Andrew Conway claims the network is “reasonably fragile”.
Tor users could be targeted by police next year as governments seek to combat crime and reduce political dissent, according to a researcher at the security firm Cloudmark.
Andrew Conway claimed the anonymity network is "reasonably fragile", with police able to unmask service providers by comparing traffic spikes, generated by distributed-denial-of-service (DDoS) attacks, from just a small number of endpoints.
He added that the network was at risk of a complete shutdown if a government decided to launch a massive DDoS attack against it, which would overload the system with traffic.
Conway said: "There are only a few thousand endpoints where Tor connects to the rest of the internet. Attacking those with a DDoS is well within the capability of many organisations and states."
"I think some oppressive regimes may decide that they have had enough of their dissidents using it and just want to shut the thing down, or some group in law enforcement may decide the same."

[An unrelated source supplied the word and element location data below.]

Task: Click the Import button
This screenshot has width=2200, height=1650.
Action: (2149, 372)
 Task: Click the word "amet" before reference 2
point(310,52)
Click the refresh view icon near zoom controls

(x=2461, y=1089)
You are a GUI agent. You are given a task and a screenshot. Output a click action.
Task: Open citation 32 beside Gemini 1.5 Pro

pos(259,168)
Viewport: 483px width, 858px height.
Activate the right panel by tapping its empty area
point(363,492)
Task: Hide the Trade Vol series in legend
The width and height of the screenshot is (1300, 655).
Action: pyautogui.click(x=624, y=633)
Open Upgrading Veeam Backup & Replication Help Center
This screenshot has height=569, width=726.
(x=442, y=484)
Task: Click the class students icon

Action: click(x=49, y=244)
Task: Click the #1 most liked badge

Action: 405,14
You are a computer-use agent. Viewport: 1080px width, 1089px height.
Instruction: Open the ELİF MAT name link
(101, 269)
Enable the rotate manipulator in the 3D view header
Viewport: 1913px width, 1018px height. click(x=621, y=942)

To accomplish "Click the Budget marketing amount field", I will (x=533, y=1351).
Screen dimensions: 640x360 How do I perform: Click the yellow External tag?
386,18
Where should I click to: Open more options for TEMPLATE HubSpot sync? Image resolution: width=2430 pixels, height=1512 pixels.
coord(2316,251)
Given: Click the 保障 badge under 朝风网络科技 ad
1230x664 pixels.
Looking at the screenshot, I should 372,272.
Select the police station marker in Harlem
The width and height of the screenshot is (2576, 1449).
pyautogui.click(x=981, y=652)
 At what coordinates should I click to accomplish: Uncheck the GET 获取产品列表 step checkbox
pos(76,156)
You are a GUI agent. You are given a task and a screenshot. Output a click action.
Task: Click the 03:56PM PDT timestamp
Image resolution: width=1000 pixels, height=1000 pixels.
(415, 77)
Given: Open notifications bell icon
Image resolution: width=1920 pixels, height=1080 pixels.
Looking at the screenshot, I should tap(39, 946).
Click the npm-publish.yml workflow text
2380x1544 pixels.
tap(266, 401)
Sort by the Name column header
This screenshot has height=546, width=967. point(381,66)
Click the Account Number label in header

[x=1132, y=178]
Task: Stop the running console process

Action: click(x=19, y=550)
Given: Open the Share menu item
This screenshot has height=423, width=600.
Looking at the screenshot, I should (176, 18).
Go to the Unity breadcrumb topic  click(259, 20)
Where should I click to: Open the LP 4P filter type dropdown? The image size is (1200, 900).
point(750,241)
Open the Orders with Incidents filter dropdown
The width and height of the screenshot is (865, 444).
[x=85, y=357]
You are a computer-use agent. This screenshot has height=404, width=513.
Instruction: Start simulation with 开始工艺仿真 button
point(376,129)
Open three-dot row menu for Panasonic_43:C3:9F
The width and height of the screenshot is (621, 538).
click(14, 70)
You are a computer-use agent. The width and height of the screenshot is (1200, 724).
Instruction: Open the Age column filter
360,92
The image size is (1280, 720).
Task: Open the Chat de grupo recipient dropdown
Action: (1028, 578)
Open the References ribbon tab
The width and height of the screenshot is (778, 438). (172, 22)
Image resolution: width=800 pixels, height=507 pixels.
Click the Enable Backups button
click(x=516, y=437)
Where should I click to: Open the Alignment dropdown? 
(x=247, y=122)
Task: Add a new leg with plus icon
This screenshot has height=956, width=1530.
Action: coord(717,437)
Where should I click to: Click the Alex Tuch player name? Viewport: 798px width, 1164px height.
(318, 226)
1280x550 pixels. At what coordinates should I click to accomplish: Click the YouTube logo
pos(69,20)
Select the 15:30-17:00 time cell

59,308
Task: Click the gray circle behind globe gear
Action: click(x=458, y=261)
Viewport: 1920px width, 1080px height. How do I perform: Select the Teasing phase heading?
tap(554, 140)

The security of Tor was called into question when the FBI arrested Blake ‘Defcon’ Benthall in November for his alleged work on the second iteration of Silk Road, an ecommerce site specialising in contraband that could only be accessed through Tor.
Conway added that the police mole planted in the second Silk Road admin team was "probably" involved in the arrests that caused the first version’s collapse, and that he suspected they had used the DDoS and endpoint approach to monitor network traffic.
Despite this, he said police are still unable to track down Tor user’s IP addresses, which would be necessary to identify those purchasing contraband online.
"[Tor] still does give a level of anonymity for people looking for child pornography, but not if they are providing it," he said.